Menurut banyak kalangan, banjir di kota ini bukan semata bencana alam, melainkan cermin dari krisis kedisiplinan sosial dan kelemahan tata kelola pemerintah daerah dalam merawat lingkungan kota.
Anggota DPR RI, Aprodji, menilai banjir di Bandar Lampung sebagai peringatan keras bagi semua pihak. Ia mengkritisi lemahnya sosialisasi dan pengawasan dari pemerintah daerah terhadap perilaku masyarakat, serta lambannya antisipasi infrastruktur drainase yang memadai.
> "Banjir seperti ini seharusnya bisa dicegah. Masalah utamanya adalah disiplin kolektif. Banyak warga masih membuang sampah sembarangan, dan pemerintah daerah terkesan lamban dalam mengedukasi dan menindaklanjuti. Ini soal keselamatan rakyat. Jangan tunggu korban jiwa baru kita bertindak," tegas Aprodji.

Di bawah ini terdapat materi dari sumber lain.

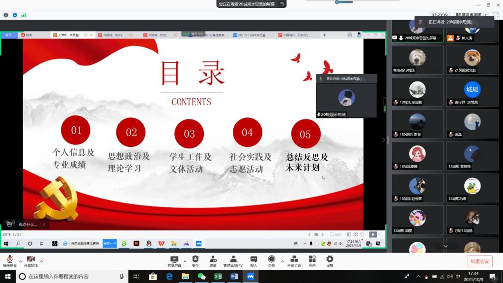Viewport: 503px width, 283px height.
Task: Open WeChat from the Windows taskbar
Action: pyautogui.click(x=201, y=277)
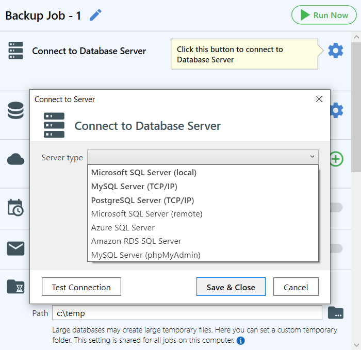Choose MySQL Server (TCP/IP) option
The image size is (361, 350).
coord(134,186)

Ia mendorong agar pemerintah daerah menjadikan agenda lingkungan hidup dan penanggulangan banjir sebagai prioritas utama, bukan sekadar rutinitas seremonial setiap musim hujan tiba.
Sementara itu, Rohman Fauzi, tokoh masyarakat dari Kecamatan Kedaton yang rumahnya ikut terdampak banjir, menyatakan perlunya pendekatan yang lebih membumi dalam membangun kesadaran warga.
> "Kalau cuma sosialisasi lewat baliho atau imbauan di media sosial, itu tidak cukup. Perlu ada edukasi langsung di lapangan, di RT-RW, dengan pendekatan budaya lokal. Kita ini masyarakat yang terbiasa dengan pendekatan kekeluargaan, bukan sekadar formalitas," ujarnya.
Rohman juga menekankan pentingnya pelibatan pemuda dan organisasi keagamaan dalam kampanye kebersihan lingkungan.
> "Anak-anak muda harus dilibatkan. Mereka punya energi dan jaringan sosial yang kuat. Kalau bisa, masjid dan gereja juga mengangkat tema lingkungan dalam khotbah atau ibadah. Biar ada kesadaran spiritual soal pentingnya menjaga alam," tambahnya.
Di sisi lain, Sri Wahyuni, aktivis lingkungan dari komunitas Lampung Hijau, menyoroti lemahnya pengawasan terhadap pembangunan yang mengabaikan daya dukung lingkungan.
> "Alih fungsi lahan hijau menjadi perumahan tanpa analisis dampak lingkungan yang ketat menjadi bom waktu. Drainase tidak sebanding dengan kapasitas hujan. Pemerintah kota harus tegas, jangan sampai kota ini tumbuh tanpa arah,” katanya.
Peristiwa banjir ini menjadi cermin sekaligus alarm. Kota tak hanya dibangun dengan beton dan aspal, tetapi dengan kesadaran dan kepedulian. Jika masyarakat tak mengubah perilaku dan pemerintah daerah tak berbenah, maka genangan akan terus datang sebagai pengingat bahwa kita telah mengabaikan sesuatu yang mendasar: tanggung jawab bersama terhadap bumi tempat kita berpijak.